La zona europea de Estambul se encuentra dividida de nuevo. Esta vez es otro brazo de mar el que la corta. Se forma así el Cuerno de Oro. El puente Galata es el encargado de comunicar una zona con la otra. Los pescadores se aglutinan en el puente para pescar algo cada día. Algunos días hay suerte; otros no. A los pies del puente los restaurantes de pescado fresco se pelean por conseguir el mayor número de clientes. Y luchan por espantar a la cantidad de gatos que se escabullen por las mesas intentando pescar algo de comida. Estambul otra cosa no tendrá, pero gatos muchos. Al otro lado del puente se encuentra el palacio Dolmabache. Sede del antiguo gobierno de Ataturk y, en tiempos pasados, de los sultanes. Además, gobernando la ciudad de Estambul se encuentra la torre Galata. Desde lo más alto de la torre se puede contemplar una vista panorámica de la ciudad. Desde allí, es posible entender porque Estambul se denomina “la ciudad de las mil mezquitas”. Las pequeñas torres finas de los minaretes se alzan desde cada esquina de la ciudad.
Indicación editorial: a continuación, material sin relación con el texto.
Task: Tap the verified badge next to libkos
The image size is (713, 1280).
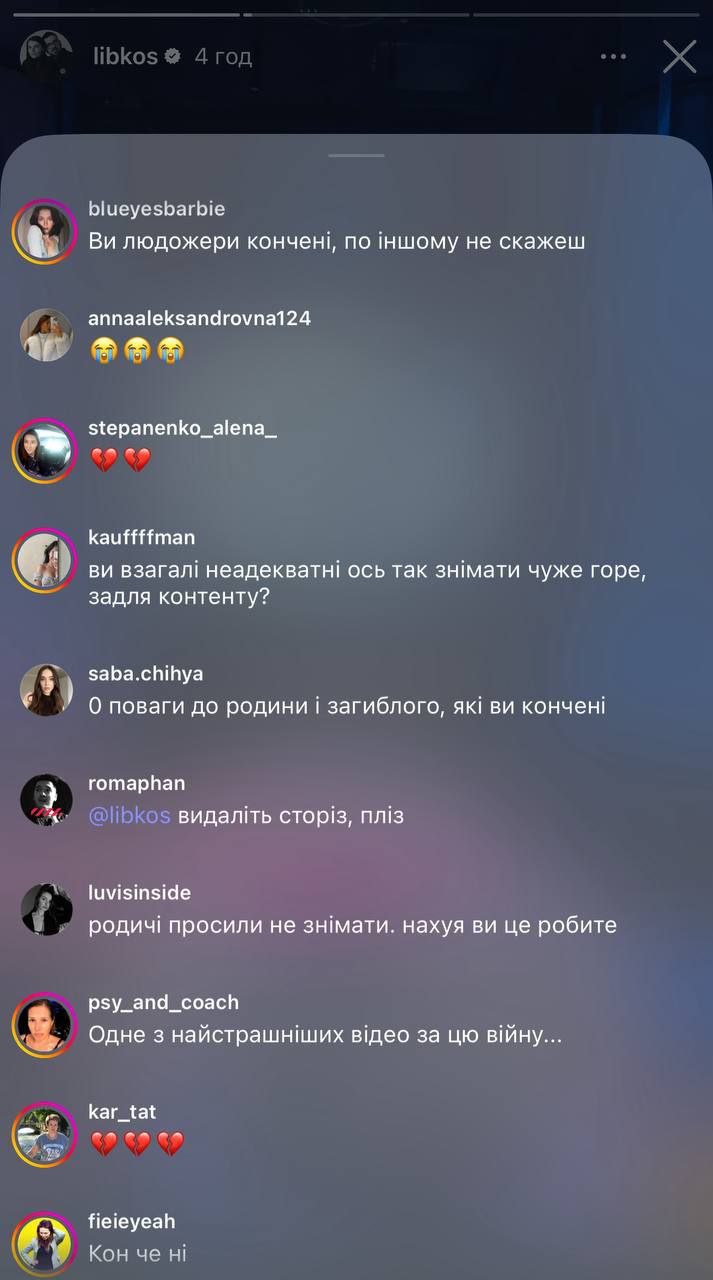Action: coord(173,57)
Mientras tanto, las horas corren en Estambul y los turistas no dejan de pasearse. Santa Sofía, la Mezquita Azul, el palacio Topkapi… Sila debe seguir en su puesto, sin moverse, sin comer. Eso es lo que peor lleva. La comida en Estambul es una delicia para aquellos que amen las especias. Diferentes tipos de pollo o de cordero son cocinados en los miles y miles de restaurantes. A cada cual más bueno y distinto al anterior. Sila daría lo que fuera por llevarse aunque fuera un trozo de dorüm a la boca. Pero ella no puede descansar, si la ciudad no descansa ella tampoco lo hace. Tiene el consuelo de que el domingo no tendrá que trabajar y podrá ir al Bazar de las Especias. No va a comprar nada, ningún turco compra allí. Pero le parece divertido ver cómo los turistas pagan cantidades inauditas por algo que apenas cuesta unas pocas liras.
Sila no sabe cuántos años más tendrá que estar tocando esa flauta y pidiendo en las calles. El único resquicio de felicidad que le queda es saber que, al menos, pide limosna en una de las ciudades más bonitas de mundo.